SPLUNK_HEC_ENDPOINT="https://your-splunk-instance:8088/services/collector"
SPLUNK_HEC_TOKEN="your-hec-token"
LOG_GROUP_NAME="/aws/lambda/my-application"

# Create CloudWatch log group
aws logs create-log-group --log-group-name "$LOG_GROUP_NAME"

# Create subscription filter for Splunk
aws logs put-subscription-filter \
    --log-group-name "$LOG_GROUP_NAME" \
    --filter-name "SplunkSubscriptionFilter" \
    --filter-pattern "" \
    --destination-arn "arn:aws:lambda:us-east-1:123456789012:function:splunk-cloudwatch-processor"

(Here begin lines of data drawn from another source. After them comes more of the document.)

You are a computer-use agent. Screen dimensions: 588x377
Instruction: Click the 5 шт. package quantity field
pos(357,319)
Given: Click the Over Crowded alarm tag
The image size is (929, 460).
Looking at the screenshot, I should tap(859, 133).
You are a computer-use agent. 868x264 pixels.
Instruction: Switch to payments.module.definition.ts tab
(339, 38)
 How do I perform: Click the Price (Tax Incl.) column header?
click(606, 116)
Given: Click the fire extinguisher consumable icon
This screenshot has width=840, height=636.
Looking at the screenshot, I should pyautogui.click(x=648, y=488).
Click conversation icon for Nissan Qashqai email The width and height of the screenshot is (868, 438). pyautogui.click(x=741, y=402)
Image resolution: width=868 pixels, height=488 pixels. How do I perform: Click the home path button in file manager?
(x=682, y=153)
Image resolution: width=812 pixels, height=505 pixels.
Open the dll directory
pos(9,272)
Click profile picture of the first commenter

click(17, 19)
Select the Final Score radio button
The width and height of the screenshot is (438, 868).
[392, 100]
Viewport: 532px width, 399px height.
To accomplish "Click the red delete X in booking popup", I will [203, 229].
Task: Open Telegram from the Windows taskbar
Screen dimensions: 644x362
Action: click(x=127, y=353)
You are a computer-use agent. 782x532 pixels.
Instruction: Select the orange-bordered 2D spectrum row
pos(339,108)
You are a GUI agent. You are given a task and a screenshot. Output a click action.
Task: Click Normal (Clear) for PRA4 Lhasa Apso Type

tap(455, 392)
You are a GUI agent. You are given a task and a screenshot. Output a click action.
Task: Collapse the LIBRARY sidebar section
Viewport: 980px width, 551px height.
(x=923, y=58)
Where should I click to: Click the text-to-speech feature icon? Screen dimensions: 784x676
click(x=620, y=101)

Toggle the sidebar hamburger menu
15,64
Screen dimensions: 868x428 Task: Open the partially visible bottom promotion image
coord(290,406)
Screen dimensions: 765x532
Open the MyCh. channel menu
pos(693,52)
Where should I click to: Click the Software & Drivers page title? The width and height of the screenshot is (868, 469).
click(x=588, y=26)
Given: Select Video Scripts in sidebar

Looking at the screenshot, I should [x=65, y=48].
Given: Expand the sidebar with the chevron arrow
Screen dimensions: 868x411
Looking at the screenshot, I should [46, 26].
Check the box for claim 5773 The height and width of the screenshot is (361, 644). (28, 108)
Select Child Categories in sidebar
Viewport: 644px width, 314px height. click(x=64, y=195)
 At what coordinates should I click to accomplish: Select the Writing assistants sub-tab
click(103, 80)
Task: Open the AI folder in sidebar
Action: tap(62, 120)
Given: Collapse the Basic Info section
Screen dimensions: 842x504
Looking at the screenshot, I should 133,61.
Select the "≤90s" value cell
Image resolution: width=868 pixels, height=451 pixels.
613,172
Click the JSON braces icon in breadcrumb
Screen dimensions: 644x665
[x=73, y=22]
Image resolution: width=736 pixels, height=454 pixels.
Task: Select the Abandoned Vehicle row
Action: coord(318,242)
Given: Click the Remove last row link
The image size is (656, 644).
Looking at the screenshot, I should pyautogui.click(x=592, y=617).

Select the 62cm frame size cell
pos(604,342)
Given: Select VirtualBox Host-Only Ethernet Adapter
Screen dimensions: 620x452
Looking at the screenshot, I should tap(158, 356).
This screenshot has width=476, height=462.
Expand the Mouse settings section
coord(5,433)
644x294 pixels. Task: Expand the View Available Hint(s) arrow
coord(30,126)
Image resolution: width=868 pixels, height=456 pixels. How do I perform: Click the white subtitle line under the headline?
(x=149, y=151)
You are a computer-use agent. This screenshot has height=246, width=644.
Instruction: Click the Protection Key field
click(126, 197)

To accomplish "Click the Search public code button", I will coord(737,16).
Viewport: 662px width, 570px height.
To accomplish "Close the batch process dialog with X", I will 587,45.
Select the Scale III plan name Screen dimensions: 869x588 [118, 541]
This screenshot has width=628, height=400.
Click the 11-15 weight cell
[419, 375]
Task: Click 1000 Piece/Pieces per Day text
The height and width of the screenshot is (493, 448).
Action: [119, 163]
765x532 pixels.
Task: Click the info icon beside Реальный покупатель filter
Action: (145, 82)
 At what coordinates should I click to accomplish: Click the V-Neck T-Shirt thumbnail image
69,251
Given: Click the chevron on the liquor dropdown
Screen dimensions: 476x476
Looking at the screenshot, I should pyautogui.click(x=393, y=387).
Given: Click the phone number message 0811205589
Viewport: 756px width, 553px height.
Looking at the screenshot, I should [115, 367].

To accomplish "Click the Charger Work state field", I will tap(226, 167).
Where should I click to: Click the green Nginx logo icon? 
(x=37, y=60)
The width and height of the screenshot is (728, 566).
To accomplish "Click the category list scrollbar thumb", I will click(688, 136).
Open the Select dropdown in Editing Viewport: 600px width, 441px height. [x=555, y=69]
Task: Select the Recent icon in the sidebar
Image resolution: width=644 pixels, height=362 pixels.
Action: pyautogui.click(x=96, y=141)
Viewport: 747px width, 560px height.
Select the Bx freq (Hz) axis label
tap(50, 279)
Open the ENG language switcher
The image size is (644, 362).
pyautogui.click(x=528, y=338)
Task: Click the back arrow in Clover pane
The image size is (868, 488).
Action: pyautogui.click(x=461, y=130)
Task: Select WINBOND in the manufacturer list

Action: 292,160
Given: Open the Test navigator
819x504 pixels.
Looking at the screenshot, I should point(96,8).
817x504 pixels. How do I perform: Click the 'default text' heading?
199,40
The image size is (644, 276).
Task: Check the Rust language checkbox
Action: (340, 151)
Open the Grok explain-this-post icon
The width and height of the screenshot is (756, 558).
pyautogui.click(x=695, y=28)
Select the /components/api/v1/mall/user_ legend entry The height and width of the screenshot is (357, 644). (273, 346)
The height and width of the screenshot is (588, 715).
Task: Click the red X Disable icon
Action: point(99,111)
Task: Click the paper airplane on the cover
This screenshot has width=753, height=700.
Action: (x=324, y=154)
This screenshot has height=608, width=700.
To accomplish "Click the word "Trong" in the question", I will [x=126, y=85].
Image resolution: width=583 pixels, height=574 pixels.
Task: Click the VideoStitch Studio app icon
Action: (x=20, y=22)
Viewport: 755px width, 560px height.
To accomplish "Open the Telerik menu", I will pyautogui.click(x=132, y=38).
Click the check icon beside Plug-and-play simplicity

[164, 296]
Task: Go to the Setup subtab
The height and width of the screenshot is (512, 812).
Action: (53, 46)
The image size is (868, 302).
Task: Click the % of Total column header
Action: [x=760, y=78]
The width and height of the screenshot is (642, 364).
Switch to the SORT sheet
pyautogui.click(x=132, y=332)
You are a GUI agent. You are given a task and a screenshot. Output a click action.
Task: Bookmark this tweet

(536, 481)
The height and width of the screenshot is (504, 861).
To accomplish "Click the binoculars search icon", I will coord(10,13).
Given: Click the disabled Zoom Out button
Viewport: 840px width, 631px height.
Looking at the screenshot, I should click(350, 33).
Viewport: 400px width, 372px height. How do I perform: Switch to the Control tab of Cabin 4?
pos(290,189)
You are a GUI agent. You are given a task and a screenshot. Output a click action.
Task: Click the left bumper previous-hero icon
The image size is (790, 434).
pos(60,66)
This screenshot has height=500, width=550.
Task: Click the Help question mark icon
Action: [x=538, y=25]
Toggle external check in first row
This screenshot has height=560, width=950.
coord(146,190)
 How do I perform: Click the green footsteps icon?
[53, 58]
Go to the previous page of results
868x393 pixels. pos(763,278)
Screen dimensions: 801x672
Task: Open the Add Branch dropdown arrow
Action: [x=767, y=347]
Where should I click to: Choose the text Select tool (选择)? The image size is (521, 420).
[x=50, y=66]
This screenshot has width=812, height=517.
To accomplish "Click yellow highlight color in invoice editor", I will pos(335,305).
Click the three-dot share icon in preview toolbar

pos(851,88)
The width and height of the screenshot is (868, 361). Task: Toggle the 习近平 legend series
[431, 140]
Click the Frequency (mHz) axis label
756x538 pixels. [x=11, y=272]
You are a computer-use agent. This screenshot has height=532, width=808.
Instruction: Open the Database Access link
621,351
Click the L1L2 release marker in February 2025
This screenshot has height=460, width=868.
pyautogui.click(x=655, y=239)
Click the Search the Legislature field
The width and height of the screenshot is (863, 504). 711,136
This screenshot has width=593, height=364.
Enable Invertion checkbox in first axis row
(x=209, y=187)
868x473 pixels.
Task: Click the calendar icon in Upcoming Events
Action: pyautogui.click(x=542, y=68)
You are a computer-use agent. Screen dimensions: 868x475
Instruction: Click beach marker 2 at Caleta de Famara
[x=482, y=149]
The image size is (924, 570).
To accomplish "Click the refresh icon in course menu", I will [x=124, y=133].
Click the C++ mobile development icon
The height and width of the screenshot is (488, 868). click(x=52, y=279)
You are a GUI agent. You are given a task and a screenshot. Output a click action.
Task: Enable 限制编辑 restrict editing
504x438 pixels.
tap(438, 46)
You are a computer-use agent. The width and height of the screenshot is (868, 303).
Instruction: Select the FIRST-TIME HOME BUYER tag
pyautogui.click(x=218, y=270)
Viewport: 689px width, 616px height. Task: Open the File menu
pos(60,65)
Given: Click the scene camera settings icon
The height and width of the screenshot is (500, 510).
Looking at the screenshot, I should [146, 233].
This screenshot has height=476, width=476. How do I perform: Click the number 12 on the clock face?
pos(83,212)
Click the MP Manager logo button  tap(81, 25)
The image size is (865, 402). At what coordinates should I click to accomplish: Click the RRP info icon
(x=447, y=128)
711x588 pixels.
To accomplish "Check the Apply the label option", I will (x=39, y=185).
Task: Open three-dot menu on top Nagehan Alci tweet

# Create Lambda function for log processing
cat > lambda-function.py << 'EOF'
import json
import gzip
import base64
import requests

def lambda_handler(event, context):
    compressed_payload = base64.b64decode(event['awslogs']['data'])
    uncompressed_payload = gzip.decompress(compressed_payload)
    log_data = json.loads(uncompressed_payload)

    events = []
    for log_event in log_data['logEvents']:
        events.append({
            'time': log_event['timestamp'] / 1000,
            'event': log_event['message'],
            'source': log_data['logGroup'],
            'sourcetype': 'aws:cloudwatch'
        })

    headers = {
        'Authorization': f'Splunk {SPLUNK_HEC_TOKEN}',
        'Content-Type': 'application/json'
    }

    for event in events:
        response = requests.post(SPLUNK_HEC_ENDPOINT, 
                               headers=headers, 
                               data=json.dumps(event))

    return {'statusCode': 200}
EOF

echo "CloudWatch to Splunk integration configured successfully"

Health Check and Alerting Script

Create comprehensive health checks across your monitoring infrastructure:

#!/bin/bash
# monitoring-health-check.sh 
- Verify monitoring stack health

DATADOG_API_KEY="your_api_key"
DATADOG_APP_KEY="your_app_key"
SPLUNK_ENDPOINT="https://your-splunk-instance:8089"
SPLUNK_TOKEN="your_splunk_token"

echo "=== Monitoring Stack Health Check ==="

# Check Datadog API connectivity
datadog_status=$(curl -s -o /dev/null -w "%{http_code}" \
    -H "DD-API-KEY: $DATADOG_API_KEY" \
    -H "DD-APPLICATION-KEY: $DATADOG_APP_KEY" \
    "https://api.datadoghq.com/api/v1/validate")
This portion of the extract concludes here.